:: What is needed ::
Reproduce every one of the following items word for word, keeping each line in its original order.
---------- Provided records ----------
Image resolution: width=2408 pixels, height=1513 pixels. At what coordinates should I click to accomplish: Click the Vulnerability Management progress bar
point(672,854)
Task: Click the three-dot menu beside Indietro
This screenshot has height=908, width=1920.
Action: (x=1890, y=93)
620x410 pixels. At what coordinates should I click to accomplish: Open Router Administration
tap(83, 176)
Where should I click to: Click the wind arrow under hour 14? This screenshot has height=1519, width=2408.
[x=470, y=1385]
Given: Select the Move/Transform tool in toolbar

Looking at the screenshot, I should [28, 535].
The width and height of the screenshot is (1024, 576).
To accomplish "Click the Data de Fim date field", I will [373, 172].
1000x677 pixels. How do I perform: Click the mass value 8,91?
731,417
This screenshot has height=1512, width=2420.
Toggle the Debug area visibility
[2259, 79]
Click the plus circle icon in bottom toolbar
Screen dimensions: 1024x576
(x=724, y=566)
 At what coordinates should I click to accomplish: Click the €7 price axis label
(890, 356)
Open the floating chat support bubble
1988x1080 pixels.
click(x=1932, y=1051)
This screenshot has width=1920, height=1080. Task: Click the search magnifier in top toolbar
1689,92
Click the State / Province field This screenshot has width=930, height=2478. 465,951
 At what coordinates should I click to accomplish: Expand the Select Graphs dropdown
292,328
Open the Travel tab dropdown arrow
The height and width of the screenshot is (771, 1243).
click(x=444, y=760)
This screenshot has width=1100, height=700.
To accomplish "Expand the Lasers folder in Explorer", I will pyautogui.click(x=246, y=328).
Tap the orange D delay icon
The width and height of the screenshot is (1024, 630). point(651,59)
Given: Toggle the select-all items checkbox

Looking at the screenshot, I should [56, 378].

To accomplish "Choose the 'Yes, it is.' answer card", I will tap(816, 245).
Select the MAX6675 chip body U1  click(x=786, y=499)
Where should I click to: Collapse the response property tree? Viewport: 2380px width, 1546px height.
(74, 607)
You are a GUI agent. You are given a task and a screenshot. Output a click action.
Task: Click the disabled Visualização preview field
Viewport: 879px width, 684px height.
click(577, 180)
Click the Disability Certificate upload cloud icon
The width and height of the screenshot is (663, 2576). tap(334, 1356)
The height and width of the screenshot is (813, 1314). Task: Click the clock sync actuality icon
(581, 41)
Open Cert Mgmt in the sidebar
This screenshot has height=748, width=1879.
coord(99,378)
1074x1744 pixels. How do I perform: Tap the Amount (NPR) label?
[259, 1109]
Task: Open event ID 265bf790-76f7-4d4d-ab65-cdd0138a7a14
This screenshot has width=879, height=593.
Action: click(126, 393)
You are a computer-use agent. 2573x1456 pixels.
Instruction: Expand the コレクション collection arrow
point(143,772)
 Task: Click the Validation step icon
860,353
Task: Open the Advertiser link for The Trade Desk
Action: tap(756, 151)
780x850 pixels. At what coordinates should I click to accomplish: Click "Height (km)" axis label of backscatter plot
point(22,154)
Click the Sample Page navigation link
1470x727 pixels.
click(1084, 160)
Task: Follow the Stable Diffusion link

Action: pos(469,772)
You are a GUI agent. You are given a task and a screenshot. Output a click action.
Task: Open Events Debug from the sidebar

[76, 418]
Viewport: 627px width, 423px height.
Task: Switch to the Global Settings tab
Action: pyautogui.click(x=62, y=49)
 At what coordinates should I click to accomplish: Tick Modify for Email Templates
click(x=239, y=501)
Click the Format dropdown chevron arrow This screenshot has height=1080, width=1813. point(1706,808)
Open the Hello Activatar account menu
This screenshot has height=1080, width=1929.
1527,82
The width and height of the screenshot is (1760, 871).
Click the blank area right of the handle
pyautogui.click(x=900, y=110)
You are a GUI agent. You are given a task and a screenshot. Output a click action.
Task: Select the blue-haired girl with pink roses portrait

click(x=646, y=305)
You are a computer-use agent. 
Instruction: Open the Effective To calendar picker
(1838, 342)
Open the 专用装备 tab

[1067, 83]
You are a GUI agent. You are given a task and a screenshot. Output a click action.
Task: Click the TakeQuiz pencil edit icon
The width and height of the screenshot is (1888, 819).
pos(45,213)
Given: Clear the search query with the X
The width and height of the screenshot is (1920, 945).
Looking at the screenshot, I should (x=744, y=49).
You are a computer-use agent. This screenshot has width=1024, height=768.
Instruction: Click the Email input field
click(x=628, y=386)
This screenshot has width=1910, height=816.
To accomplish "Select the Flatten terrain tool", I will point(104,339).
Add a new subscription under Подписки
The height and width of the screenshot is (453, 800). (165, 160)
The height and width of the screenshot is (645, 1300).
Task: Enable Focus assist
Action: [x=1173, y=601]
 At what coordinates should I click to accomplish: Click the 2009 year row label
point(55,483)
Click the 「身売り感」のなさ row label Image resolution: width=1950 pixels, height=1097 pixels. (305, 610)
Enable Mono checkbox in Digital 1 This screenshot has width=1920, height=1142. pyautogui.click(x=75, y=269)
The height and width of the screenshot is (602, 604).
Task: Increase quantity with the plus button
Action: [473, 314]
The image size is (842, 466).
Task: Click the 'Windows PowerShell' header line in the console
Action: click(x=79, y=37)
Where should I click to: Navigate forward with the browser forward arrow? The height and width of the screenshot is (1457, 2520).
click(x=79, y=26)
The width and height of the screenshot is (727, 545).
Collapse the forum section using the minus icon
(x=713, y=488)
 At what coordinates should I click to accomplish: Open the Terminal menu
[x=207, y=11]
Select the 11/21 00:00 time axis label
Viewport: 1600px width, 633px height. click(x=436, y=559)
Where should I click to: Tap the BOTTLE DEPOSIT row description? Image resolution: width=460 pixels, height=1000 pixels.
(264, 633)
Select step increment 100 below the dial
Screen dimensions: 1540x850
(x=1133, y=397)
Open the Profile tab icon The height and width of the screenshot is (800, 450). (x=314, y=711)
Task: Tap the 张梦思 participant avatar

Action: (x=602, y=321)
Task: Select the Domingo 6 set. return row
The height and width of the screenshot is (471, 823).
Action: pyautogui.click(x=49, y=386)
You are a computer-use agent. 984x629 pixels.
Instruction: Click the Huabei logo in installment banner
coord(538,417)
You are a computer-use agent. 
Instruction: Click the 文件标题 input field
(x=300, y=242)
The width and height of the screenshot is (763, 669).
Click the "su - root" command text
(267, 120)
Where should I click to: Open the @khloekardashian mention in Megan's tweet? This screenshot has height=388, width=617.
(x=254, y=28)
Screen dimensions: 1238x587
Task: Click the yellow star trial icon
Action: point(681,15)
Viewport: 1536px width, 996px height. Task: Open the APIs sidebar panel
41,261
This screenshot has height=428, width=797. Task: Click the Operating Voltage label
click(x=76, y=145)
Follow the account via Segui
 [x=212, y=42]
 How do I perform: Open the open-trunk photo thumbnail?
----------
:: Solution to the problem ::
Image resolution: width=2408 pixels, height=1513 pixels. At what coordinates should I click to accomplish: Click the Vulnerability Management progress bar
point(672,854)
Task: Click the three-dot menu beside Indietro
This screenshot has height=908, width=1920.
Action: (x=1890, y=93)
620x410 pixels. At what coordinates should I click to accomplish: Open Router Administration
tap(83, 176)
Where should I click to: Click the wind arrow under hour 14? This screenshot has height=1519, width=2408.
[x=470, y=1385]
Given: Select the Move/Transform tool in toolbar

Looking at the screenshot, I should [28, 535].
The width and height of the screenshot is (1024, 576).
To accomplish "Click the Data de Fim date field", I will [373, 172].
1000x677 pixels. How do I perform: Click the mass value 8,91?
731,417
This screenshot has height=1512, width=2420.
Toggle the Debug area visibility
[2259, 79]
Click the plus circle icon in bottom toolbar
Screen dimensions: 1024x576
(x=724, y=566)
 At what coordinates should I click to accomplish: Click the €7 price axis label
(890, 356)
Open the floating chat support bubble
1988x1080 pixels.
click(x=1932, y=1051)
This screenshot has width=1920, height=1080. Task: Click the search magnifier in top toolbar
1689,92
Click the State / Province field This screenshot has width=930, height=2478. 465,951
 At what coordinates should I click to accomplish: Expand the Select Graphs dropdown
292,328
Open the Travel tab dropdown arrow
The height and width of the screenshot is (771, 1243).
click(x=444, y=760)
This screenshot has width=1100, height=700.
To accomplish "Expand the Lasers folder in Explorer", I will pyautogui.click(x=246, y=328).
Tap the orange D delay icon
The width and height of the screenshot is (1024, 630). point(651,59)
Given: Toggle the select-all items checkbox

Looking at the screenshot, I should [56, 378].

To accomplish "Choose the 'Yes, it is.' answer card", I will tap(816, 245).
Select the MAX6675 chip body U1  click(x=786, y=499)
Where should I click to: Collapse the response property tree? Viewport: 2380px width, 1546px height.
(74, 607)
You are a GUI agent. You are given a task and a screenshot. Output a click action.
Task: Click the disabled Visualização preview field
Viewport: 879px width, 684px height.
click(577, 180)
Click the Disability Certificate upload cloud icon
The width and height of the screenshot is (663, 2576). tap(334, 1356)
The height and width of the screenshot is (813, 1314). Task: Click the clock sync actuality icon
(581, 41)
Open Cert Mgmt in the sidebar
This screenshot has height=748, width=1879.
coord(99,378)
1074x1744 pixels. How do I perform: Tap the Amount (NPR) label?
[259, 1109]
Task: Open event ID 265bf790-76f7-4d4d-ab65-cdd0138a7a14
This screenshot has width=879, height=593.
Action: click(126, 393)
You are a computer-use agent. 2573x1456 pixels.
Instruction: Expand the コレクション collection arrow
point(143,772)
 Task: Click the Validation step icon
860,353
Task: Open the Advertiser link for The Trade Desk
Action: tap(756, 151)
780x850 pixels. At what coordinates should I click to accomplish: Click "Height (km)" axis label of backscatter plot
point(22,154)
Click the Sample Page navigation link
1470x727 pixels.
click(1084, 160)
Task: Follow the Stable Diffusion link

Action: pos(469,772)
You are a GUI agent. You are given a task and a screenshot. Output a click action.
Task: Open Events Debug from the sidebar

[76, 418]
Viewport: 627px width, 423px height.
Task: Switch to the Global Settings tab
Action: pyautogui.click(x=62, y=49)
 At what coordinates should I click to accomplish: Tick Modify for Email Templates
click(x=239, y=501)
Click the Format dropdown chevron arrow This screenshot has height=1080, width=1813. point(1706,808)
Open the Hello Activatar account menu
This screenshot has height=1080, width=1929.
1527,82
The width and height of the screenshot is (1760, 871).
Click the blank area right of the handle
pyautogui.click(x=900, y=110)
You are a GUI agent. You are given a task and a screenshot. Output a click action.
Task: Select the blue-haired girl with pink roses portrait

click(x=646, y=305)
You are a computer-use agent. 
Instruction: Open the Effective To calendar picker
(1838, 342)
Open the 专用装备 tab

[1067, 83]
You are a GUI agent. You are given a task and a screenshot. Output a click action.
Task: Click the TakeQuiz pencil edit icon
The width and height of the screenshot is (1888, 819).
pos(45,213)
Given: Clear the search query with the X
The width and height of the screenshot is (1920, 945).
Looking at the screenshot, I should (x=744, y=49).
You are a computer-use agent. This screenshot has width=1024, height=768.
Instruction: Click the Email input field
click(x=628, y=386)
This screenshot has width=1910, height=816.
To accomplish "Select the Flatten terrain tool", I will point(104,339).
Add a new subscription under Подписки
The height and width of the screenshot is (453, 800). (165, 160)
The height and width of the screenshot is (645, 1300).
Task: Enable Focus assist
Action: [x=1173, y=601]
 At what coordinates should I click to accomplish: Click the 2009 year row label
point(55,483)
Click the 「身売り感」のなさ row label Image resolution: width=1950 pixels, height=1097 pixels. (305, 610)
Enable Mono checkbox in Digital 1 This screenshot has width=1920, height=1142. pyautogui.click(x=75, y=269)
The height and width of the screenshot is (602, 604).
Task: Increase quantity with the plus button
Action: [473, 314]
The image size is (842, 466).
Task: Click the 'Windows PowerShell' header line in the console
Action: click(x=79, y=37)
Where should I click to: Navigate forward with the browser forward arrow? The height and width of the screenshot is (1457, 2520).
click(x=79, y=26)
The width and height of the screenshot is (727, 545).
Collapse the forum section using the minus icon
(x=713, y=488)
 At what coordinates should I click to accomplish: Open the Terminal menu
[x=207, y=11]
Select the 11/21 00:00 time axis label
Viewport: 1600px width, 633px height. click(x=436, y=559)
Where should I click to: Tap the BOTTLE DEPOSIT row description? Image resolution: width=460 pixels, height=1000 pixels.
(264, 633)
Select step increment 100 below the dial
Screen dimensions: 1540x850
(x=1133, y=397)
Open the Profile tab icon The height and width of the screenshot is (800, 450). (x=314, y=711)
Task: Tap the 张梦思 participant avatar

Action: (x=602, y=321)
Task: Select the Domingo 6 set. return row
The height and width of the screenshot is (471, 823).
Action: pyautogui.click(x=49, y=386)
You are a computer-use agent. 984x629 pixels.
Instruction: Click the Huabei logo in installment banner
coord(538,417)
You are a computer-use agent. 
Instruction: Click the 文件标题 input field
(x=300, y=242)
The width and height of the screenshot is (763, 669).
Click the "su - root" command text
(267, 120)
Where should I click to: Open the @khloekardashian mention in Megan's tweet? This screenshot has height=388, width=617.
(x=254, y=28)
Screen dimensions: 1238x587
Task: Click the yellow star trial icon
Action: point(681,15)
Viewport: 1536px width, 996px height. Task: Open the APIs sidebar panel
41,261
This screenshot has height=428, width=797. Task: Click the Operating Voltage label
click(x=76, y=145)
Follow the account via Segui
 [x=212, y=42]
 How do I perform: Open the open-trunk photo thumbnail?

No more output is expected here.